In acknowledgement of Eusapia’s importance, Redniss named the typeface she designed for the book in her honor. In fact, the artwork and design of Radioactive is as fascinating as the story itself. Redniss used a cyanotype technique that resulted in luminous blueprint-like images (similar to the Sunprint paper your kids may have used), which she then enhanced with other colors. According to a section on the New York Public Library website created by Redniss’ students from Parsons The New School for Design (Redniss received a fellowship from the library to work on the book):

Redniss chose this medium for several reasons. In a cyanotype, the negative of an image creates the impression of an internal light.
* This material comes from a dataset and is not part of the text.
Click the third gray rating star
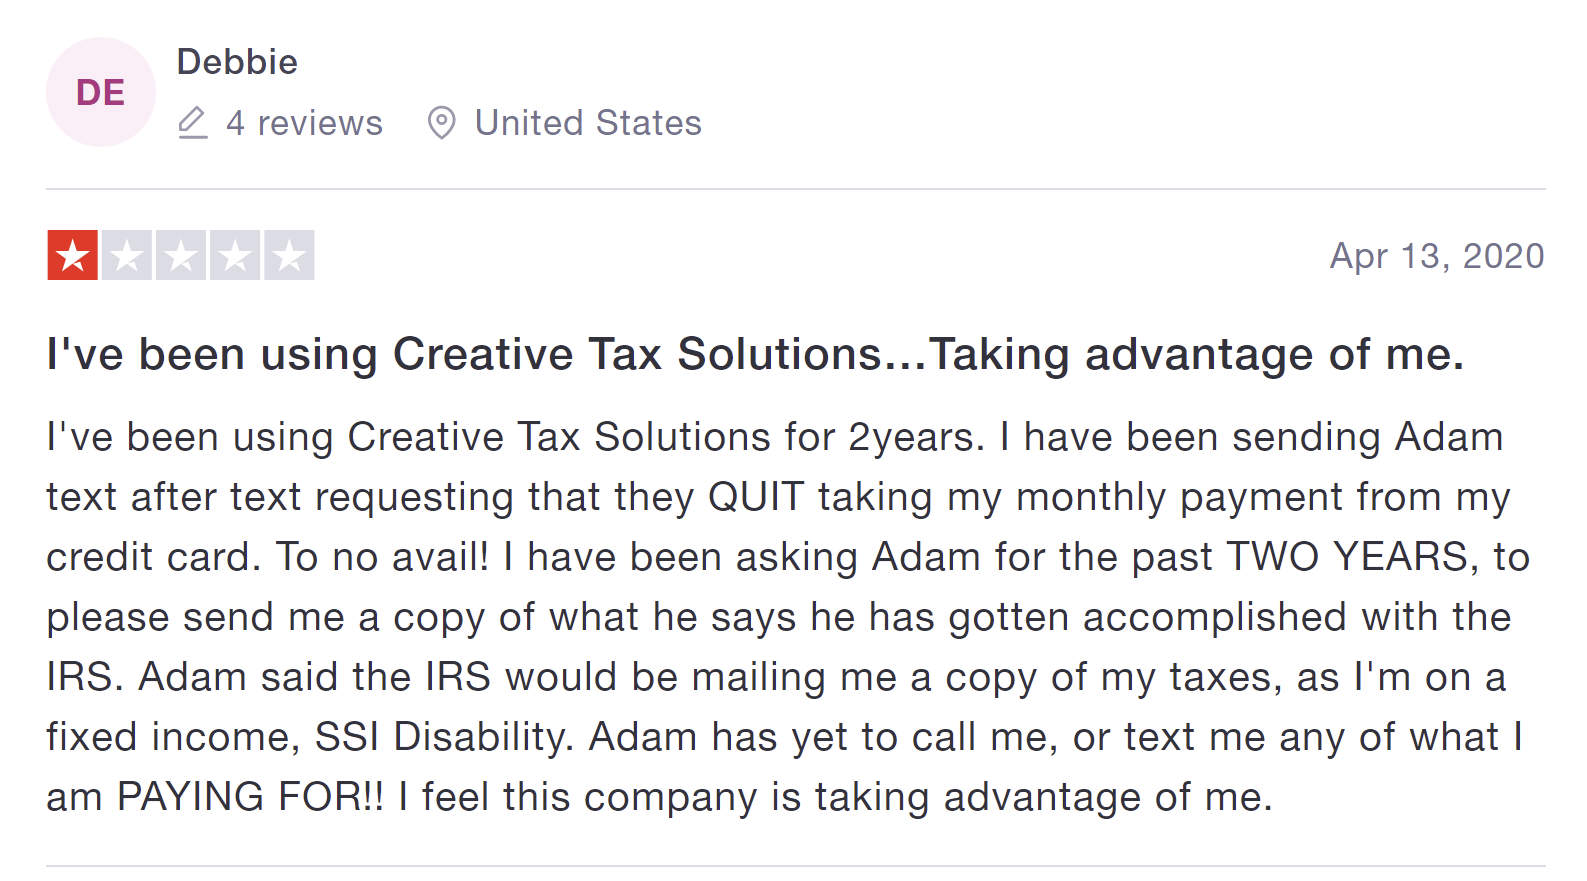 tap(181, 256)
For Redniss, this made thematic sense: an attempt to capture on paper what Marie Curie called radium’s “spontaneous luminosity.” In addition, Redniss thought it fitting to use a process based on exposure, since photographic imaging was central to the discovery of both X-rays and radioactivity.

There’s yet another layer to Radioactive. Redniss interweaves her story of the Curies with eyewitness accounts of the effects of radioactivity on modern life. And again, she is remarkably evenhanded about it, showing the medical uses of radioactivity as well as its destructive power. By showing the connections between Marie Curie’s early labors and the later uses and development of her work, the book makes it all the more relevant.

Don’t let my gushing put you off. Radioactive may not be a graphic novel, but teens and adults who are interested in science or art will be blown away by the possibilities it presents. Radioactive is a rich and complex story of life, love, and science told through narrative and imagery. It is a powerful and beautiful book.